Bramble: The Mountain King provides some unlikely foes and some unlikely friends; sometimes in the same encounter. Most of the time, you will know right away who the bad guys are; they are the ones trying to bite your head off, chop you in two, crush you like a jelly donut, drown you, blast you with magic, or impale you on spikes…you get the idea. Olle dies a lot in this game, and sometimes in very graphic ways.

Related to the gore and dark themes, you will encounter situations related to murder, suicide, infanticide, human sacrifice, demonology, and other forms of malevolence. Like I said, this game is pretty dark. It’s also loaded with obstacle courses. You have unlimited tries to get the series of motions and actions just right, and some of the sequences are pretty tight on the timing and/or placement. Getting from point A to point B may not always be obvious. The game does provide some visual cues, but you will need to keep your eyes open for them. As you navigate some of the darker areas, you can use a small object which looks like a stone made of light. It can help illuminate the area around you and, in certain instances, be a weapon.
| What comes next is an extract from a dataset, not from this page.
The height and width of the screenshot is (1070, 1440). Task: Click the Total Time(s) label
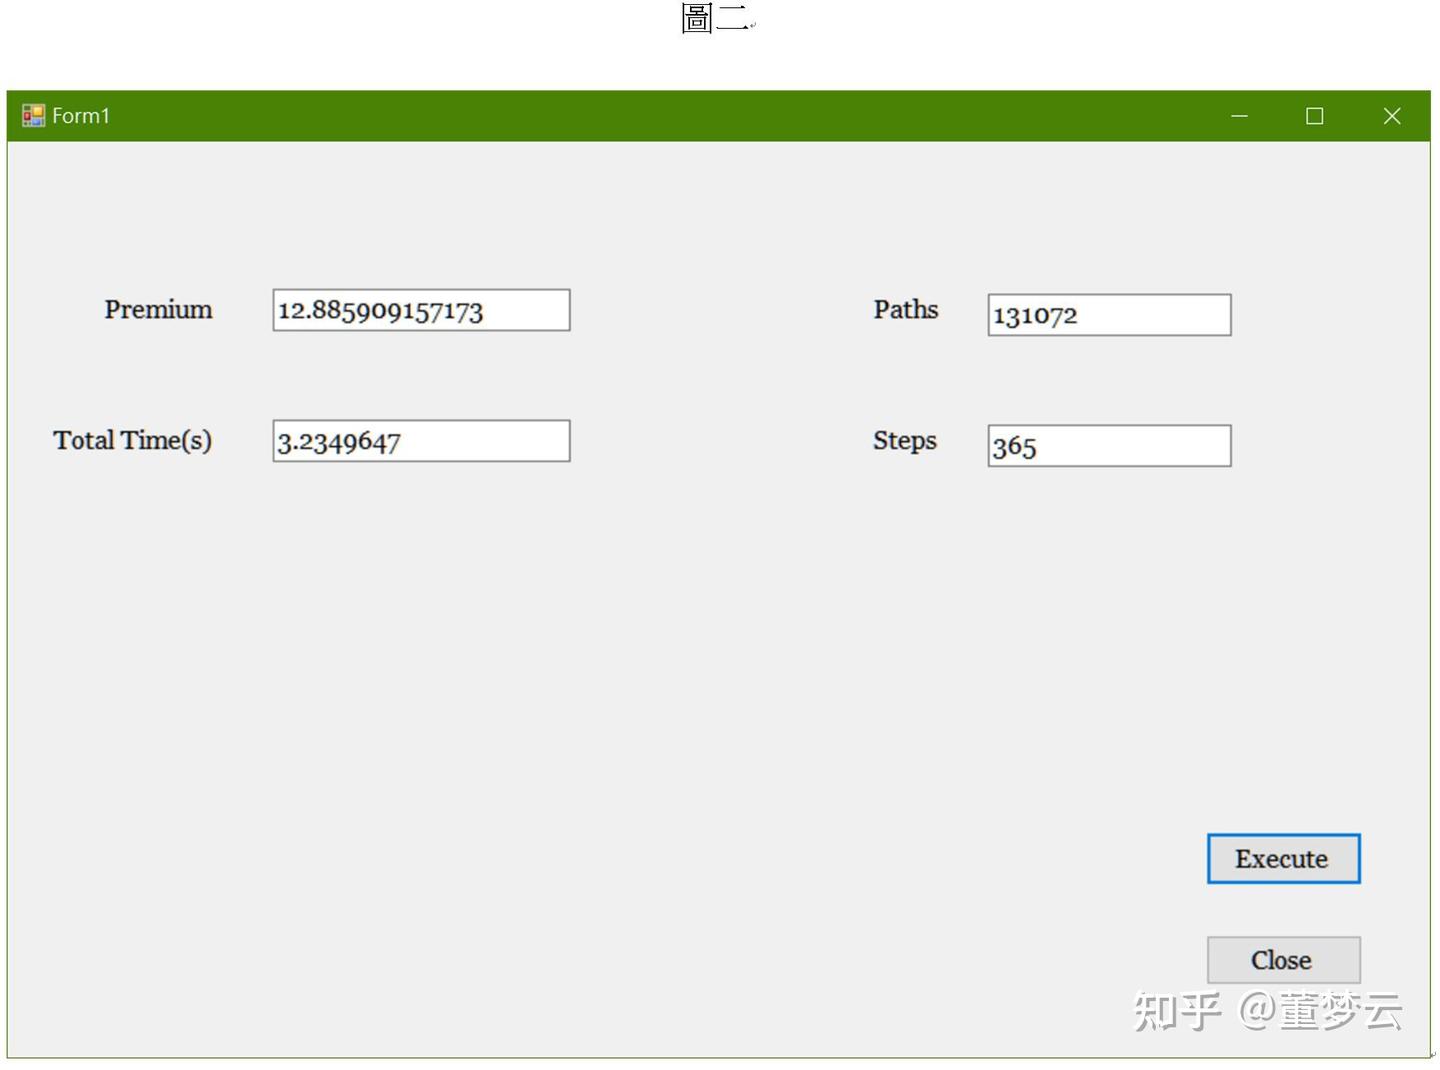click(133, 439)
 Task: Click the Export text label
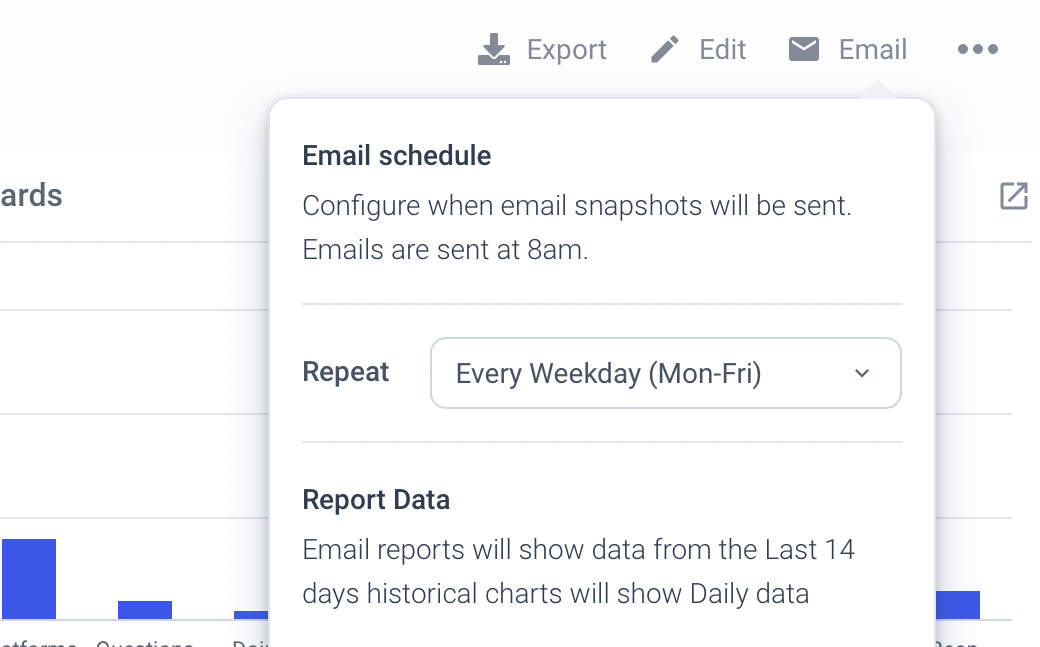[566, 50]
This brings me to the controls. There are plenty of places where using the ZL button to keep your little light in hand gets a bit awkward while using the left stick to move about, especially in situations with tricky footing. Most of the rest of the controls are pretty easy to use: Right to run, Left to crouch, Y to interact with something, ZL and ZR to target and throw something. I did notice some difficulty with getting the + button to cooperate and show me the main menu. I don’t know what’s up with that one, but it was a bit annoying.

Although I’m not generally a horror fan, I can give Bramble: The Mountain King a fair shake based on how well it did what it’s supposed to do. In this regard, there are a few minor issues, most of which are easy to get around or ignore. This leaves us with a visually striking game with a solid story which draws in the player. Even with all the dark elements, Olle is still on a mission to save his sister, so there is always that little ray of hope.
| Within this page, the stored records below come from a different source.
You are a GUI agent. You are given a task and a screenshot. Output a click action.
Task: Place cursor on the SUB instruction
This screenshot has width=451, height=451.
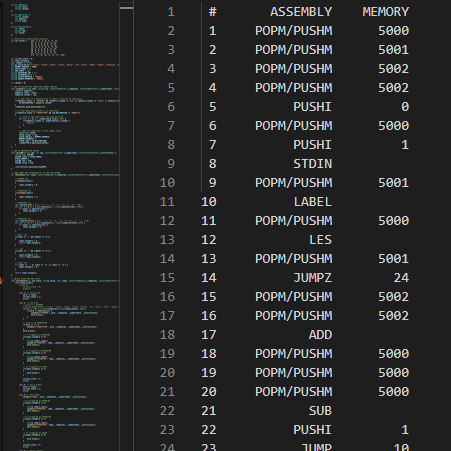click(320, 411)
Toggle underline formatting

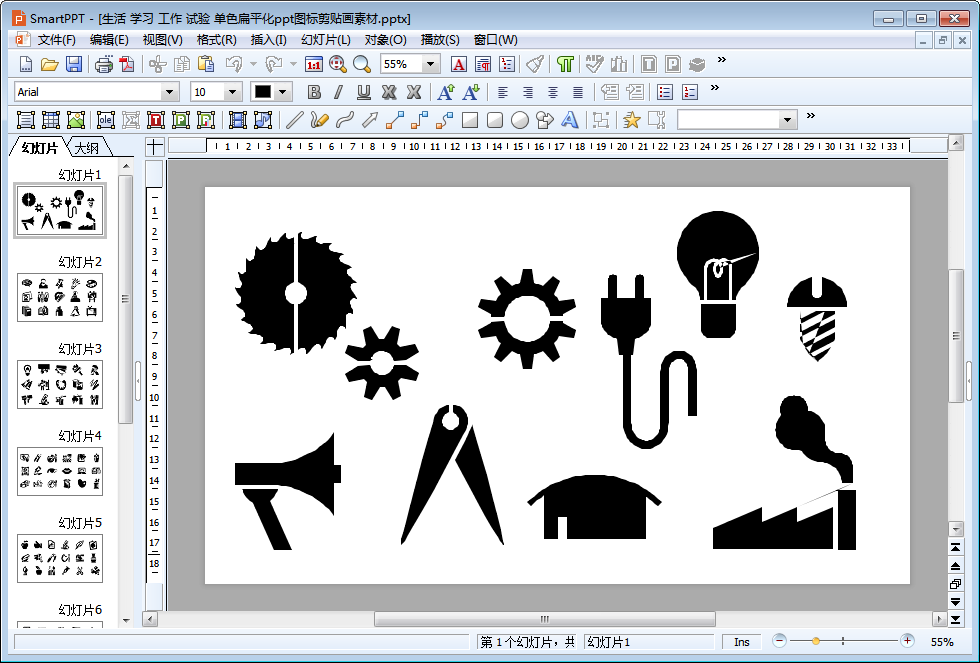point(364,92)
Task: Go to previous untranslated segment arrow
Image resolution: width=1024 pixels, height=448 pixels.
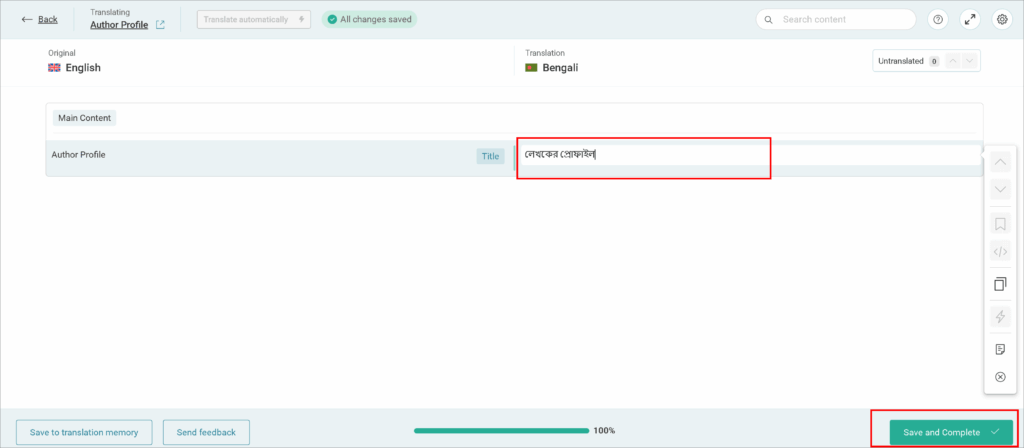Action: coord(953,61)
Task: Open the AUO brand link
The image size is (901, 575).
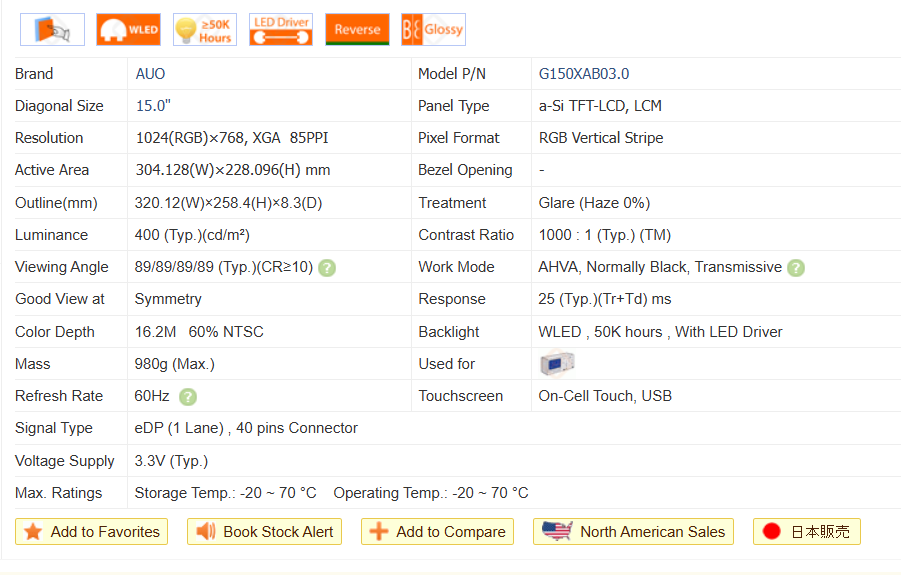Action: [151, 74]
The horror elements do not rely on loud noises and jump-scare tactics, which is a point in Bramble’s favor. The horror is maintained with the whole situation; you are almost completely helpless and may be overwhelmed by any opponent you encounter. You are fighting very dark forces which can show themselves in any environment and in many forms. For example, you might be in an otherwise tranquil wooded area near a river when suddenly a troll stands up and eats you. The tension is felt in the visuals of your surroundings, the elements and the lighting, and in the soundtrack.

This, by the way, is an area the game developers really got things right. The soundtrack keeps the tension where it needs to be and communicates an almost sublime peace in other places. Some of the Nordic folk tunes, complete with vocals, are almost hauntingly beautiful; a nice contrast with the horror of the story.

In conclusion, Bramble: The Mountain King comes with some of the most vile and graphic topics. Although the gameplay mechanics are relatively easy, the player will need to figure some things out the hard way. If you like the horror genre, this game is a “must-have”. If not, you were warned to run away at the top of the article.